The impacts of hurricane-related disasters in agricultural communities include extensive losses of fields, orchards, and livestock, the recovery of which could span many years. Agricultural Extension Agents (EAs) try to manage and mitigate these losses, while simultaneously overseeing emergency shelter operations. These non-professional emergency responders face numerous potential stressors, the outcomes of which are minimally known. This study examined the short- and long-term medical and behavioral outcome of 36 University of Florida Agricultural Extension Agents within two months and one year after Hurricane Irma, Florida, USA, taking into consideration personal/home and work-related hurricane impacts.
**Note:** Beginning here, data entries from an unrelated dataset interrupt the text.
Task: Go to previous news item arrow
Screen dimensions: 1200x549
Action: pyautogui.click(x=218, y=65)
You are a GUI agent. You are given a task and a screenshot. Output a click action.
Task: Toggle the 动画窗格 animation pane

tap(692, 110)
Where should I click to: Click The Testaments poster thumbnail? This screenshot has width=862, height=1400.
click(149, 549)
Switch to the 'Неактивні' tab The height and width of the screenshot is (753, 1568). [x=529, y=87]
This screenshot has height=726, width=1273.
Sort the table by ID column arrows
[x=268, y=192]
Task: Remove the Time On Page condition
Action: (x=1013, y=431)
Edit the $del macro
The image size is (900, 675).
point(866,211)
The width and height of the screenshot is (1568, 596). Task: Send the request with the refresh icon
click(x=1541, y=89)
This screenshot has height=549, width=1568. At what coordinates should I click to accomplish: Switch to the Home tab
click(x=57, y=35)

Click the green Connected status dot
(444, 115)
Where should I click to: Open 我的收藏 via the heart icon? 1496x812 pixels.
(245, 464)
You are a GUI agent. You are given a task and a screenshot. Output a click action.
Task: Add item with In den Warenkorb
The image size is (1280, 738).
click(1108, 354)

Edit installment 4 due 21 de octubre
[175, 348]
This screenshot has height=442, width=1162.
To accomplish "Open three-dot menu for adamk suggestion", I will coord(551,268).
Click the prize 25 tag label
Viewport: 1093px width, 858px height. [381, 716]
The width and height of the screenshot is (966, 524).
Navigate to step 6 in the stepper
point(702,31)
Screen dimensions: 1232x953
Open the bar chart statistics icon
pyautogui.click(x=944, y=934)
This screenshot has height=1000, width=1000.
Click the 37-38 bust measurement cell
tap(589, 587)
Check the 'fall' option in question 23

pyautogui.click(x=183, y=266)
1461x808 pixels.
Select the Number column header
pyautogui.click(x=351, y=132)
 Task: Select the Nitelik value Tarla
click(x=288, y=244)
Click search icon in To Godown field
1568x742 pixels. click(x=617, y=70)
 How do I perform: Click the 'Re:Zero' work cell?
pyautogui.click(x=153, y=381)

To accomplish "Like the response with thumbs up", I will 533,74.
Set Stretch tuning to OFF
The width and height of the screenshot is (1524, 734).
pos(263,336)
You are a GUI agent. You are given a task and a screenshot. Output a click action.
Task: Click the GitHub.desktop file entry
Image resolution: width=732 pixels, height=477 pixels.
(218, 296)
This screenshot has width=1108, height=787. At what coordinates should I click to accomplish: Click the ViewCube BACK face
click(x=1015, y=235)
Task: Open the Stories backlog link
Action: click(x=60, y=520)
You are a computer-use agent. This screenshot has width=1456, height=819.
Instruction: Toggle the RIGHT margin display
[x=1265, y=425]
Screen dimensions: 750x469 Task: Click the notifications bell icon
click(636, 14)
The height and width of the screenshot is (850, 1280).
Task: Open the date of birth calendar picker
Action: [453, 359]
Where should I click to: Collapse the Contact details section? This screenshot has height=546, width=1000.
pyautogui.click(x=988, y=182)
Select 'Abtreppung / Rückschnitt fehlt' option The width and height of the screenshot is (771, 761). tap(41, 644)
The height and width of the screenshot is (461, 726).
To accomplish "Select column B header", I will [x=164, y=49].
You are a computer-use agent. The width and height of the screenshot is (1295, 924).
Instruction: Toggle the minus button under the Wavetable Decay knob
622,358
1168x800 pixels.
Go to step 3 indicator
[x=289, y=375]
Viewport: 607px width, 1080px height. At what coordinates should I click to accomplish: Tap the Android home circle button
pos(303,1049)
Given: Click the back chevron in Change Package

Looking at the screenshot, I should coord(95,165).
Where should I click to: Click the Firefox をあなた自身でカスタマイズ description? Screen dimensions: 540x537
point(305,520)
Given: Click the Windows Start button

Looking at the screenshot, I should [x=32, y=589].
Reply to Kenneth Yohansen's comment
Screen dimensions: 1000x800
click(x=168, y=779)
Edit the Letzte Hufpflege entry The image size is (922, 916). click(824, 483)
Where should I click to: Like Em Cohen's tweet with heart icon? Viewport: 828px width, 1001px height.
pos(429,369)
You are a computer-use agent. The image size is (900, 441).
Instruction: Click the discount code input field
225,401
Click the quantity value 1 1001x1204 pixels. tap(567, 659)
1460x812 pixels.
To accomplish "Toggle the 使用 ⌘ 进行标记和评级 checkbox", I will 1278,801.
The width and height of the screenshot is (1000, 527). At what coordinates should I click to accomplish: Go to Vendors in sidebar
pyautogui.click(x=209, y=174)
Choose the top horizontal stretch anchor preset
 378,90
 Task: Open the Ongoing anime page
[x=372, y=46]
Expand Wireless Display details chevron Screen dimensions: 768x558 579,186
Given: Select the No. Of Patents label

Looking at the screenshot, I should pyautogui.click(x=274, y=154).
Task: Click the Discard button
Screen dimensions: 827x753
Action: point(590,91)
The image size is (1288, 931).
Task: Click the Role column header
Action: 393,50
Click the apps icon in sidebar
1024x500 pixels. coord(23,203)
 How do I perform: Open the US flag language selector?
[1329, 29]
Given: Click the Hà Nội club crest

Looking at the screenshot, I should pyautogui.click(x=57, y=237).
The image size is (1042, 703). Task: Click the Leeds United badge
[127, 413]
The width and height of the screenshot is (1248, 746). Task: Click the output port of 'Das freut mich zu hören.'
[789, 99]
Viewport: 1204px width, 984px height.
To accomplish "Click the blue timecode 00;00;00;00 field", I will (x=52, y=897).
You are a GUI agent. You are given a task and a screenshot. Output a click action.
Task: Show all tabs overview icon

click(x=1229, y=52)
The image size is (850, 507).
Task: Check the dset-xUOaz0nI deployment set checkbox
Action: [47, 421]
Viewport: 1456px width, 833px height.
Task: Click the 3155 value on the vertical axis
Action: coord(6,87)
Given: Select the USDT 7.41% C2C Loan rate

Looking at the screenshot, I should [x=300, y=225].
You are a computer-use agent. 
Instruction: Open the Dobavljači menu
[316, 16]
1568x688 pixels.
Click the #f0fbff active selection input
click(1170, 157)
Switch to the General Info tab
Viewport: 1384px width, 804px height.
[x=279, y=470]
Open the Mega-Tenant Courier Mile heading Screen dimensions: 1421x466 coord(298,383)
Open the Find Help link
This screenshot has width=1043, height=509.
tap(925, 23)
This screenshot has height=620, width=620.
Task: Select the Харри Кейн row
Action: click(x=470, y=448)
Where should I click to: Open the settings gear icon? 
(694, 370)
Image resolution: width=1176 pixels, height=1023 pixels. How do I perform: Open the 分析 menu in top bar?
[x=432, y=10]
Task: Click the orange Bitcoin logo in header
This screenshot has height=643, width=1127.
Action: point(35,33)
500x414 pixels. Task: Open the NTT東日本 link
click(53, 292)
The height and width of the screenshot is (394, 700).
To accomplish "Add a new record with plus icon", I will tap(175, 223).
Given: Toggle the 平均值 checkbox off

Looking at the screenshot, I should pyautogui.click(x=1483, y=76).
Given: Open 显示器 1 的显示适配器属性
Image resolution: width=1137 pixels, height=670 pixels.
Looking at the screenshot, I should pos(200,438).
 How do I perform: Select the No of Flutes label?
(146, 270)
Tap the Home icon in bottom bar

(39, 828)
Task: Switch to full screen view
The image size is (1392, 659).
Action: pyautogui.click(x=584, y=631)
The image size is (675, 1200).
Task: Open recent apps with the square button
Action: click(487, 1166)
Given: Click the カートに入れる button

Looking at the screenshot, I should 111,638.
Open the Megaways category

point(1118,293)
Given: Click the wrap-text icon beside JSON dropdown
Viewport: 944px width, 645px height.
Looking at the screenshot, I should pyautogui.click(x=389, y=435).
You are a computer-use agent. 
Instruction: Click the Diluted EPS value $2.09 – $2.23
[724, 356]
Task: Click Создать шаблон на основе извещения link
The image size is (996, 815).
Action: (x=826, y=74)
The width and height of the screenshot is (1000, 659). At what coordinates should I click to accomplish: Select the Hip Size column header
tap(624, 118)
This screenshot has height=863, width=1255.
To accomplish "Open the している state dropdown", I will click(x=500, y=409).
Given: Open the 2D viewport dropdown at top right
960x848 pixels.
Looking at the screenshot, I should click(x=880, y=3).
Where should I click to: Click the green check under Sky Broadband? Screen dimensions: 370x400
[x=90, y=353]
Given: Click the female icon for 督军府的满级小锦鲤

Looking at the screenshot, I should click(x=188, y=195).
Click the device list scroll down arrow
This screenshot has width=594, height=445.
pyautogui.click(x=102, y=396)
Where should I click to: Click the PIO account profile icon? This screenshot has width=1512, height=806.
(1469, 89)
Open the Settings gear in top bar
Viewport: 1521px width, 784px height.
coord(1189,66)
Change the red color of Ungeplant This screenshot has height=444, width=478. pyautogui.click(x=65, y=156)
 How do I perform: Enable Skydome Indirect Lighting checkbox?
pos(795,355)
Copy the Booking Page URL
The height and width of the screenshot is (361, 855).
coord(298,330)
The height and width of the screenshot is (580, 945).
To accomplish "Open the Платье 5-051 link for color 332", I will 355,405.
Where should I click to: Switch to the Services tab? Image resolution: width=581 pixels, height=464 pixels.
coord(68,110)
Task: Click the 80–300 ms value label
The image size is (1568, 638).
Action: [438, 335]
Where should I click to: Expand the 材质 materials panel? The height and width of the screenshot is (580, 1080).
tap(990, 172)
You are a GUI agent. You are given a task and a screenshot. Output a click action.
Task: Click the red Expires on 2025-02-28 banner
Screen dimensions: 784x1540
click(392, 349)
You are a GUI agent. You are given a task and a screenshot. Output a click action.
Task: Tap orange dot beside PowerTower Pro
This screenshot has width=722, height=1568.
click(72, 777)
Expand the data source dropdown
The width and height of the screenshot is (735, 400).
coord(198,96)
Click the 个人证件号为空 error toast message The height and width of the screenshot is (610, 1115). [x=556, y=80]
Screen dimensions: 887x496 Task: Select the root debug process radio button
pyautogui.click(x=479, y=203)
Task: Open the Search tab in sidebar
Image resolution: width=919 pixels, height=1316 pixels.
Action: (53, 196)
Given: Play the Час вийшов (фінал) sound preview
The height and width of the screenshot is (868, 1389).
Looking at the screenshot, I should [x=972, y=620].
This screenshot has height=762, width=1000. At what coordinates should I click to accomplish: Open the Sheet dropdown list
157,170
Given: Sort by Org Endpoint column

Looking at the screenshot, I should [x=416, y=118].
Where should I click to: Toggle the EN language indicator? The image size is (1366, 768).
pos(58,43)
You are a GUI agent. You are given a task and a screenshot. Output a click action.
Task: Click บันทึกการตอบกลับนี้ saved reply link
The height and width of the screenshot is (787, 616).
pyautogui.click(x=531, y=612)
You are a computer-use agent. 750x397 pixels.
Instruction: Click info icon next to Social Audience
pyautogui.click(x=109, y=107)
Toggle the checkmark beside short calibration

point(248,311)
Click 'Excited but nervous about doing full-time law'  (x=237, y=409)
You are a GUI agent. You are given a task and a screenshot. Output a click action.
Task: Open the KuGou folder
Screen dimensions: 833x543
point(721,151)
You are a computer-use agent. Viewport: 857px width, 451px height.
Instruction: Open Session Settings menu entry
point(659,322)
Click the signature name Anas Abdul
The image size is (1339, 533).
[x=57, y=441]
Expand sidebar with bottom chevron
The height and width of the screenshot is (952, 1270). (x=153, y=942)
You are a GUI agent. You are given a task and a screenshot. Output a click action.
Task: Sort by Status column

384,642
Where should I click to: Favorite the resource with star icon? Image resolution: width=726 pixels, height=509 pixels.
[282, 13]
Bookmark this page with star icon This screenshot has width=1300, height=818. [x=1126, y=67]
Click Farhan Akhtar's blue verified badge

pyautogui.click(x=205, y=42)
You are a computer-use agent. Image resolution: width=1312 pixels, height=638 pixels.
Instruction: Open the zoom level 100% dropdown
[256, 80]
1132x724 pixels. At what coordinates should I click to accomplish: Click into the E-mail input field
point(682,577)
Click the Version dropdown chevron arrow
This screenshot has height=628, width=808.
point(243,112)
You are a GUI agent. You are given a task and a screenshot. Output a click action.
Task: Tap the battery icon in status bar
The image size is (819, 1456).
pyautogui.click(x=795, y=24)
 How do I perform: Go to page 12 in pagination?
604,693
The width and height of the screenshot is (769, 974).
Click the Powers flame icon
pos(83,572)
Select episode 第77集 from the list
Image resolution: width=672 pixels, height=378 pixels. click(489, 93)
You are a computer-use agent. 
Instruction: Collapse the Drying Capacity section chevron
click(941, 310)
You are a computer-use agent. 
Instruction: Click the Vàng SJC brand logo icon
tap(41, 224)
Regression analyses indicated that combined home and work hurricane impacts were associated with greater anxiety, depression, and medical symptoms controlling for age and number of prior hurricane experiences within two months of landfall. One year later, depression symptoms increased as well as the use of negative disengagement coping strategies for which stability of the work environment was protective. The findings suggest that advanced training in emergency response, organization and time management skills, time off and temporary replacement for personally impacted EAs, and workplace stability, including enhanced continuity of operations plans, represent critical elements of health prevention and early intervention for this occupational group.

Entities:  

Keywords:  Hurricane Impact; agricultural extension workers; disasters; hurricanes; non-professional first responders; post-disaster behavioral health; workplace stability

Year:  2020        PMID: 32046012      PMCID: PMC7038044          DOI: 10.3390/ijerph17031050

Source DB:  PubMed          Journal:  Int J Environ Res Public Health        ISSN: 1660-4601            Impact factor:   3.390


1. Introduction

On 10 September 2017, Hurricane Irma made landfall in the Florida Keys as a level four hurricane. Later that same day, Hurricane Irma made landfall again in Southwest Florida as a level three storm. As a result of hurricane-force winds, rain, and flooding, more than 6 million residents were left without power [1] and were forced to deal with structural damage to their homes, property, and workplaces. In the aftermath, there were fuel, food, and construction material shortages, as well as extensive losses of fields, orchards, and livestock. The death toll was 123 [2], and the entire state of Florida was designated a disaster region with the most intensive Federal Emergency Management Agency (FEMA) activity directed to the counties identified in red in Figure 1. These regions represent the core of Florida’s agricultural industry, and the sustained estimated agricultural loss because of Hurricane Irma exceeded $2.5 billion [3]. This includes losses to Florida’s iconic citrus producers as well as sugarcane, avocado, dairy, and beef cattle operations, all of which will likely take years to recover fields, orchards, and livestock.
Figure 1

Map highlighting (in red) the Florida (FL) counties identified by FEMA to have the greatest Hurricane Irma related disaster impacts.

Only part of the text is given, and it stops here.